Anyway, what I was saying before I was affectionately stomped all over & found myself nose-booped:

Obviously I don’t expect contemporary views on disability from C19 authors, but just as old books can be considered racist/sexist they can be considered ableist.

Possibly this is a lovely thread where everyone would already totally get that. But knowing that isn’t always the case I thought I’d try to pre-empt any “it’s not ableist, it’s how it was”.

And that’s a big old digression from the point, sorry OP.

Tawdrylocalbrouhaha · 13/02/2019 07:51

Isabel Dalhousie in Alexander McCall Smith's books. His novels were all the reading I could cope with when I had a nervous breakdown and I honestly think that part of my recovery was realising that I could never be as loathsomely pretentious and self-absorbed as Isabel Dalhousie.

I can never work out whether we're meant to find her unbearable or not? I can't read her musings without wanting to scream "Get a proper JOB, Isobel!". In the most recent book she needs to hire a nanny and an admin assistant, in addition to her full time housekeeper, so she and her likewise-semi-employed husband can spend even more time pissing around.

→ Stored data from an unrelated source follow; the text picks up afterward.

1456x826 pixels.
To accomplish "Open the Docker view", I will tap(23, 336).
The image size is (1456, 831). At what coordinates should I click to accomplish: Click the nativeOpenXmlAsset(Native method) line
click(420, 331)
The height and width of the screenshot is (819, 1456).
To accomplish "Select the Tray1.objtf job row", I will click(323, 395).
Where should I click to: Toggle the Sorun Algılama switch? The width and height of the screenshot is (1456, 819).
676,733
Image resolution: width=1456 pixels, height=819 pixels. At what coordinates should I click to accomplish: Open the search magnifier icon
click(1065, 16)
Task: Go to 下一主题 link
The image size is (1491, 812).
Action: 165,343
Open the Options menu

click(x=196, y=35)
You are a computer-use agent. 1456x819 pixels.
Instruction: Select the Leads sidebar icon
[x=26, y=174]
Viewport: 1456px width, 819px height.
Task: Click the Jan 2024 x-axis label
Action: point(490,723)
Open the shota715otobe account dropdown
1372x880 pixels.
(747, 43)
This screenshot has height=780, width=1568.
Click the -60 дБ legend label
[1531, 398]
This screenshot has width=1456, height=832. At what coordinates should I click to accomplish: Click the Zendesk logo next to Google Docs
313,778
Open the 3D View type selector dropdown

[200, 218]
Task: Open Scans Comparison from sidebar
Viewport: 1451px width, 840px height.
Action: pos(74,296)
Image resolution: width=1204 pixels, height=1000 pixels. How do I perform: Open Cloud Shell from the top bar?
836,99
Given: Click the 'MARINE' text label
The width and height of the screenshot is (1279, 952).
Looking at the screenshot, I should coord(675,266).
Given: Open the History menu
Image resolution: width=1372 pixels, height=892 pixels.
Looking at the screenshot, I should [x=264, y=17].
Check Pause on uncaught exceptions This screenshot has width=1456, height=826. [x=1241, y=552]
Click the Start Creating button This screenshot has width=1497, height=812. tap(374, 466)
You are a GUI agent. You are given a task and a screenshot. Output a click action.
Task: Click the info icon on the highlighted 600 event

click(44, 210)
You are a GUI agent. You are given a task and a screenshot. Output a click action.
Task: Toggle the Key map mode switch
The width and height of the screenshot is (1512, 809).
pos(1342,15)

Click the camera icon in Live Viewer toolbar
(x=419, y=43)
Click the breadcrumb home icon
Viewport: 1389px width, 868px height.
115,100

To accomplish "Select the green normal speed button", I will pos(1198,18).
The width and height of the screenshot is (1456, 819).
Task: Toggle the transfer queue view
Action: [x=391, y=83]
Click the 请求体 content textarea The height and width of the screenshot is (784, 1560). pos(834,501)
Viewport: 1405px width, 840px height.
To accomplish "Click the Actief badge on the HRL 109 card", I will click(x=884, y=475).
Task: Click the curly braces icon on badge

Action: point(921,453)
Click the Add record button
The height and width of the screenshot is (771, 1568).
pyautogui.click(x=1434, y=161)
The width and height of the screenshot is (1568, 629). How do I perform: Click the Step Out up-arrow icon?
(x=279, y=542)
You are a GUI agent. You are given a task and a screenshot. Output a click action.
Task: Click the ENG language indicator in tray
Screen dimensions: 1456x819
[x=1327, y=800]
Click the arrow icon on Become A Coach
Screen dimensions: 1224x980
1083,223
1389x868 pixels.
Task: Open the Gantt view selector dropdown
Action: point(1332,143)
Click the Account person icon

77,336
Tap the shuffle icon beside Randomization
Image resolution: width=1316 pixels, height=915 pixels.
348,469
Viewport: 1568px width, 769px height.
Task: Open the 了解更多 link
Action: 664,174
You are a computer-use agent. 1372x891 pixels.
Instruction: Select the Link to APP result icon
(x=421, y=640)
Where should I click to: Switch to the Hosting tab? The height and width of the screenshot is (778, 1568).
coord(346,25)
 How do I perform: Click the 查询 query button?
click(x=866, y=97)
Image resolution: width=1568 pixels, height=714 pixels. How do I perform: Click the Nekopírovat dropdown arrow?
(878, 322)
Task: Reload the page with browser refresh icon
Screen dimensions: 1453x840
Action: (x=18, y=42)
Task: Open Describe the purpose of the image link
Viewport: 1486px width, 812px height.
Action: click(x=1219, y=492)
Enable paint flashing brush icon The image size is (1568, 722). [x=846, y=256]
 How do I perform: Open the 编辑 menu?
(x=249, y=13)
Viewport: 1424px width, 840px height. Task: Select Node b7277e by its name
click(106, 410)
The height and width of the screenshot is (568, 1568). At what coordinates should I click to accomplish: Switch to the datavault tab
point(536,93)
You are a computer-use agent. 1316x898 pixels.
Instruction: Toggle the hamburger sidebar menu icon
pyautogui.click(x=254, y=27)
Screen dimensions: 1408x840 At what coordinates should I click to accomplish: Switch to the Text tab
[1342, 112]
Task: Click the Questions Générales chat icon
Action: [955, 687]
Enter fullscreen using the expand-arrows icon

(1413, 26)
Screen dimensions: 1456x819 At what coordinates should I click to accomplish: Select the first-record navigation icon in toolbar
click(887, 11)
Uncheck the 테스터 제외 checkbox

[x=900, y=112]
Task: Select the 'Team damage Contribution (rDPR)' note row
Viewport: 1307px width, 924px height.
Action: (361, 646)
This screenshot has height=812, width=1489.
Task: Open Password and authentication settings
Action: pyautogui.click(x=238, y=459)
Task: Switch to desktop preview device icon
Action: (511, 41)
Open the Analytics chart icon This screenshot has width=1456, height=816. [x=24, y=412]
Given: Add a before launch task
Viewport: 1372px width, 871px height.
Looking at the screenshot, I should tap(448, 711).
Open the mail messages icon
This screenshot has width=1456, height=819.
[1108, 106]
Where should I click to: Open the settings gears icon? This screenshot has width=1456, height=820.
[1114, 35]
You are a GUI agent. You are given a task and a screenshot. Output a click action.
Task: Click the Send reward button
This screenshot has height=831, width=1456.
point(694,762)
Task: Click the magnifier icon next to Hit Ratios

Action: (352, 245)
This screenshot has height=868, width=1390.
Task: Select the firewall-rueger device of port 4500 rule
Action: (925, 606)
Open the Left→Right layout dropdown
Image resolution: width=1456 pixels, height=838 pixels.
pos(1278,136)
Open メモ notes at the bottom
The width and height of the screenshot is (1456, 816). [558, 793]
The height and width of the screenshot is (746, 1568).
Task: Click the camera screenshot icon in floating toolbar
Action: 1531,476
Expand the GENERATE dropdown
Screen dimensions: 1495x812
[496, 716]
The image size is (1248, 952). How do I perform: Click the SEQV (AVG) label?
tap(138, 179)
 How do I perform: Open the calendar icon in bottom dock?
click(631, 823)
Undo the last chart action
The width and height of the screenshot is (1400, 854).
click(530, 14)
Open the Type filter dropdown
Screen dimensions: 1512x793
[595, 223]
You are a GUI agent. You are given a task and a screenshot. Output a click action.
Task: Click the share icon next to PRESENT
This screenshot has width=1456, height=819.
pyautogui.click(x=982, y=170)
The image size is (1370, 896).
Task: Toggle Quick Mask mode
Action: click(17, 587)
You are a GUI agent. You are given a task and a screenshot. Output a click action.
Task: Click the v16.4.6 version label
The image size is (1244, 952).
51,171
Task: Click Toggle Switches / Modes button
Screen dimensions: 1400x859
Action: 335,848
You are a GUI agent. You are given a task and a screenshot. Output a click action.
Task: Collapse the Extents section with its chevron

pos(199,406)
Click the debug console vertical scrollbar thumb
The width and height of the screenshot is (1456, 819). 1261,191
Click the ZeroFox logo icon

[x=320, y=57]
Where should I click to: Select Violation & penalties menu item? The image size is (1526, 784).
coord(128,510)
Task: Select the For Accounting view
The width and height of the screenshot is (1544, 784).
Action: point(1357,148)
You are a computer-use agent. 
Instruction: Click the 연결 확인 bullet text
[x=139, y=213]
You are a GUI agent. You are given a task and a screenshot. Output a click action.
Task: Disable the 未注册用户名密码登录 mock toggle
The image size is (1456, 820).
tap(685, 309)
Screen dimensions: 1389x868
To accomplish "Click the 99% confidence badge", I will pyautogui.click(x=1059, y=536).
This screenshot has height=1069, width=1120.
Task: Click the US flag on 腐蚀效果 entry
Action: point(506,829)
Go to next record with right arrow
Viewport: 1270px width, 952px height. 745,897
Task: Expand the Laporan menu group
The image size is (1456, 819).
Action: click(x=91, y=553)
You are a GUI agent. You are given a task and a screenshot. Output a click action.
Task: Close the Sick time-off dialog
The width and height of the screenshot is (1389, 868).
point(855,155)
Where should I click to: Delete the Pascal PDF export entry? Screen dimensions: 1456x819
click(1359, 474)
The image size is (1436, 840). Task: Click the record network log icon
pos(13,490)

QueenoftheLurkers · 13/02/2019 08:14

Love Stephen King, but can’t stand Holly Gibney. That whole “I’m so damaged but so winningly quirky and brave” thing really gets on my nerves and there’s no excuse for a grown adult using the words “poopy” and “fracking” - FFS woman learn to swear!

peppersaunt · 13/02/2019 08:29

Nice to see that several people upthread agree about teenaged Harry Potter - I assumed that it just hit too close to home (15 yo DD).

snoogans · 13/02/2019 08:31

Perdita McLeod from Polo by Jilly Cooper. Why anyone gave her the time of day is beyond me with all her screaming and stropping and treating everyone like shit all the time. What a cow.

Meralia · 13/02/2019 08:41

I liked Becky Bloomwood/ Brandon in the early shopaholic books, but when she went to LA she was foul and I really disliked her selfishness!

SquiddyMcSquidford · 13/02/2019 08:50

Happy to see I'm not the only one who hated the main character (Lee?) in Prep.

I tend to really dislike John Green characters, which is a shame since he is so great. It so buys into manic pixie dream girl and fanboys who worship them - why?!

Agree with this. I think he writes these characters to appeal to girls who like to relate to them/imagine they're that type (as I would have aged 15, argh Blush) and boys who relate to the lovesick male characters.

thegreatbeyond · 13/02/2019 08:53

Bridget Jones in 'Mad about the Boy' is absolutely insufferable. She has a cleaner, a nanny and no money worries but still can't actually do anything for the kids.

IJustLostTheGame · 13/02/2019 08:55

Victor Frankenstein.
Utter twat.
Did a runner when he became a 'father' and we were expected to feel sorry for HIM???? Man child.
Plus a load of the people he loved died because of him and all he did was moan about what agonies HE felt. Poor little Justine Moritz was executed and he was all 'poor little Justine, but way more POOR LITTLE ME. Even though it's all my fault and I'm going to do fuck all about it'

SquiddyMcSquidford · 13/02/2019 08:59

@thegreatbeyond I totally agree. It's all "it's so hard to be a mum" but she barely does anything for them and has endless, money, staff etc.. Maybe life really us like that for some people though Confused

SummerHouse · 13/02/2019 09:06

This is a very dark book club.

SummerHouse · 13/02/2019 09:09

...AND ANOTHER THING.....

SummerHouse · 13/02/2019 09:11

People padding from one room to another. Who "pads"???

BeanTownNancy · 13/02/2019 09:18

Dumbledore. Pretends to be all pious but is definitely endangering the children unnecessarily.

Charlie Bucket and his malingering grandfather.

QuimReaper · 13/02/2019 09:39

BeanTown Did you know there's a whole subreddit devoted to Grandpa Joe? Grin

QuimReaper · 13/02/2019 09:41

Fuck Grandpa Joe

MarieIVanArkleStinks · 13/02/2019 09:45

I have to disagree on Howard's End. The bookcase is the best character. 'It was the bookcase whodunnit:' best murder scene in English literature!